“Neither snow nor rain nor heat nor gloom of night stays these couriers from the swift completion of their appointed rounds.” You can find this inscription at the General Post Office in New York City at 8th Avenue and 33rd Street. We usually associate these word with our postal carriers, mailmen, we used to call them, sometimes femailmen. However, with a few changes this famous sentence could apply to us students and Haydock School.
There were never any excuses for not attending class. Sometimes we had rain. Fog was quite common. Santa Ana winds blew. The gloom of night was not an issue. We were home from school by then.
One day in February Alice, Natalia and I walked to school in the pouring rain. It felt like all the water in the skies were dropping down upon us. We arrived at the school soaked to the skin. I stood at the doorway of the class room. I was dripping all over the floor. I was wearing a woolen sweater and I smelled like a wet sheep.
The Teacher jumped out of her chair like she just sat on a tack. She started wagging her finger.
“How dare you show up to school tardy? How dare you show up and drip water all over our floor? Don’t you know that when it rains you should wear your rubbers, and a rain coat? At least and umbrella?”
I knew what she was talking about because kept pointing to the wall where the other children had hung their rain gear.
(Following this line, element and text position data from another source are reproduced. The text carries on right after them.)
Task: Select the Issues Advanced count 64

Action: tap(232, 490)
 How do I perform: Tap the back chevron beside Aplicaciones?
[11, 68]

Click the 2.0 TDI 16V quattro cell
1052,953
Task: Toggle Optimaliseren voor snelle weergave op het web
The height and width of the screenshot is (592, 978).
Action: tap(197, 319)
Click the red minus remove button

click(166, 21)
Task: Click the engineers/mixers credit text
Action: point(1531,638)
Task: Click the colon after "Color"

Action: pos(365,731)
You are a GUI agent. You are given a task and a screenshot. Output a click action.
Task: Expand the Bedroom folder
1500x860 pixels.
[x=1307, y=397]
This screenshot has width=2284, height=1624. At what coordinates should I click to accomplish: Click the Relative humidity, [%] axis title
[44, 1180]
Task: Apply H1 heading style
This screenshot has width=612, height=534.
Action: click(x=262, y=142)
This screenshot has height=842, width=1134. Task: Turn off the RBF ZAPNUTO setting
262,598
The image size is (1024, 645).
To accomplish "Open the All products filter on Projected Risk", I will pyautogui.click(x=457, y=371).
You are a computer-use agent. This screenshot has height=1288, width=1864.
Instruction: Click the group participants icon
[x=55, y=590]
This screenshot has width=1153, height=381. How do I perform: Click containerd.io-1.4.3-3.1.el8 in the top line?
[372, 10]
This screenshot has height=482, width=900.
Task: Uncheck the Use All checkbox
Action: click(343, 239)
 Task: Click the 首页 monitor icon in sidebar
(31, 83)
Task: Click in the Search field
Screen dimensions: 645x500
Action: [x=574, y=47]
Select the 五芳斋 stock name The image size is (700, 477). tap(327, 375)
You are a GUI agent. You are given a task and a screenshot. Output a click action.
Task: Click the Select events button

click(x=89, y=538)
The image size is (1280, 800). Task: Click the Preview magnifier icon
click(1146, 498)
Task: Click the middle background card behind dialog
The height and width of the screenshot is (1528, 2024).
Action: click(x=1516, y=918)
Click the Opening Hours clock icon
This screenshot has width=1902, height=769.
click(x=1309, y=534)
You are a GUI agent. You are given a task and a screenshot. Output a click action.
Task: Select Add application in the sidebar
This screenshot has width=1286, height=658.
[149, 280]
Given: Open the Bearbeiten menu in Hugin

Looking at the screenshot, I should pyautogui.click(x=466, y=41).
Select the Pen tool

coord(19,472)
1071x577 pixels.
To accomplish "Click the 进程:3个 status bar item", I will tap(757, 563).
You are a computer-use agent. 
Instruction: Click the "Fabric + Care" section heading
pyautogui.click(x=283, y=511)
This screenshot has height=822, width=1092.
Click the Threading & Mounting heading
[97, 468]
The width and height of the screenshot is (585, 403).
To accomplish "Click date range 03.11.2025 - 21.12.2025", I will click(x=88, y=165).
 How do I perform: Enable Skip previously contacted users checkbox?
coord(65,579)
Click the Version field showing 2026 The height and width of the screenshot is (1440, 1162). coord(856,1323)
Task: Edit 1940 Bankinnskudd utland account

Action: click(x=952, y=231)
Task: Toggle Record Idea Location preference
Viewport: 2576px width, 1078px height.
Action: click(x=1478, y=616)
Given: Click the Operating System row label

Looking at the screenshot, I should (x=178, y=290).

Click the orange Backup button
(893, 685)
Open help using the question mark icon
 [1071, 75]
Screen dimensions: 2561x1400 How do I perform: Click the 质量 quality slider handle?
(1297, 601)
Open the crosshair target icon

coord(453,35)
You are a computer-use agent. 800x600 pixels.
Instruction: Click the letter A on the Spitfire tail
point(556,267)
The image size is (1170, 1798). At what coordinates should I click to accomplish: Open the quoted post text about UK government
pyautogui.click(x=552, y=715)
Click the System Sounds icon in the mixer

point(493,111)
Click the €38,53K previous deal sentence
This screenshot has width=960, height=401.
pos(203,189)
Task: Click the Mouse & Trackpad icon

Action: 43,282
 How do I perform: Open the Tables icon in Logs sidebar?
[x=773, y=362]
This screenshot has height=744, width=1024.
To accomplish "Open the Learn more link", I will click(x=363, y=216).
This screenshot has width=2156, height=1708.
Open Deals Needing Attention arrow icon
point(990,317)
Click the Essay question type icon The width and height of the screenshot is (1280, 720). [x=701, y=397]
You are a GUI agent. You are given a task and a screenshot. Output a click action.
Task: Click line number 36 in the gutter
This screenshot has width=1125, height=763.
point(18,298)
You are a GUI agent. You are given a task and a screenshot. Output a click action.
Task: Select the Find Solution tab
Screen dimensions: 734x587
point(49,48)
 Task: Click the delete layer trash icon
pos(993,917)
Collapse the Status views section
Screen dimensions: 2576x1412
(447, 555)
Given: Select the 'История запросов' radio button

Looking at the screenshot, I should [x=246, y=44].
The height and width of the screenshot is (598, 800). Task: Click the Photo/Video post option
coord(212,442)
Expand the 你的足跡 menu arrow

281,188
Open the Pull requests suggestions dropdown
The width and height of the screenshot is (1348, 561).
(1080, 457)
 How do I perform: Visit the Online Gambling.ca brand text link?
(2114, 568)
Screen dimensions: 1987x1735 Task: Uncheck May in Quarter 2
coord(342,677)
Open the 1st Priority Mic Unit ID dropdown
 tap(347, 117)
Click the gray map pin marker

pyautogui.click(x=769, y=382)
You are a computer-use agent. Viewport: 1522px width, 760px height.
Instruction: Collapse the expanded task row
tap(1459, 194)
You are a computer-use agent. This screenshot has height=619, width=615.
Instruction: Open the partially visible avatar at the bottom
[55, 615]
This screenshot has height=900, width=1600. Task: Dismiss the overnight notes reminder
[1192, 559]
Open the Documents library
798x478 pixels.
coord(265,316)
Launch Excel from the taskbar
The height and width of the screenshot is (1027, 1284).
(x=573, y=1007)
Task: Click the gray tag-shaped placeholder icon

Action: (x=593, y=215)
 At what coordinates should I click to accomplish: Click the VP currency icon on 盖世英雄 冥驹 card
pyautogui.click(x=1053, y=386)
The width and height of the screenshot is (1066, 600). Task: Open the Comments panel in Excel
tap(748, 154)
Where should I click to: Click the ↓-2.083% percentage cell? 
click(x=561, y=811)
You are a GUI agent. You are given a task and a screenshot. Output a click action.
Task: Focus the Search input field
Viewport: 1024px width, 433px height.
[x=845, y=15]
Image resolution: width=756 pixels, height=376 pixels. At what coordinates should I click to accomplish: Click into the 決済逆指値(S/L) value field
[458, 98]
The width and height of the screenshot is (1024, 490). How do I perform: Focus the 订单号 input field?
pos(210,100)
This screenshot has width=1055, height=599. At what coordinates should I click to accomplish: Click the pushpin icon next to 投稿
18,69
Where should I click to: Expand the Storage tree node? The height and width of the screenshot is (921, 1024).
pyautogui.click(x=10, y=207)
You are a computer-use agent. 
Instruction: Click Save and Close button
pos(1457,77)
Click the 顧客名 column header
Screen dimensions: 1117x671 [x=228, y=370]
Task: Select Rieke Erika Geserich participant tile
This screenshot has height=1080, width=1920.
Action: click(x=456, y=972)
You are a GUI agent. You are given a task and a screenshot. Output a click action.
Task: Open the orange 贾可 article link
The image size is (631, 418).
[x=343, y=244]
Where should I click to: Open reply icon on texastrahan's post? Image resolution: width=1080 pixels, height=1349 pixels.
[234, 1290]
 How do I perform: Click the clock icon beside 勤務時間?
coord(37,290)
I was lucky to have that little red sweater that my sister Alice had outgrown. I felt a lump growing in my throat and tears ready to pour out of my eyes.
The teacher sent me to the basement and told me to stand in front of the furnace until my clothes dried out. My sisters eventually showed up. It took us a while to dry out, but it was nice being warm.
That same afternoon Teacher was asking the class a question.
“Who brought an umbrella to school today?”
I raised my hand like many of the other kids and said yes. I did not know what she had said. I thought that she had asked if I wanted an umbrella.
The rain was still pouring down. Teacher was sending children home by two’s, one who did not have an umbrella went home with one who had one. I was the last to leave.
I caught it again. She wagged her finger at me again sent me out of the room angrily. Didn’t she notice that I did not have an umbrella in the morning?
I walked home many afternoons with a lump in my throat.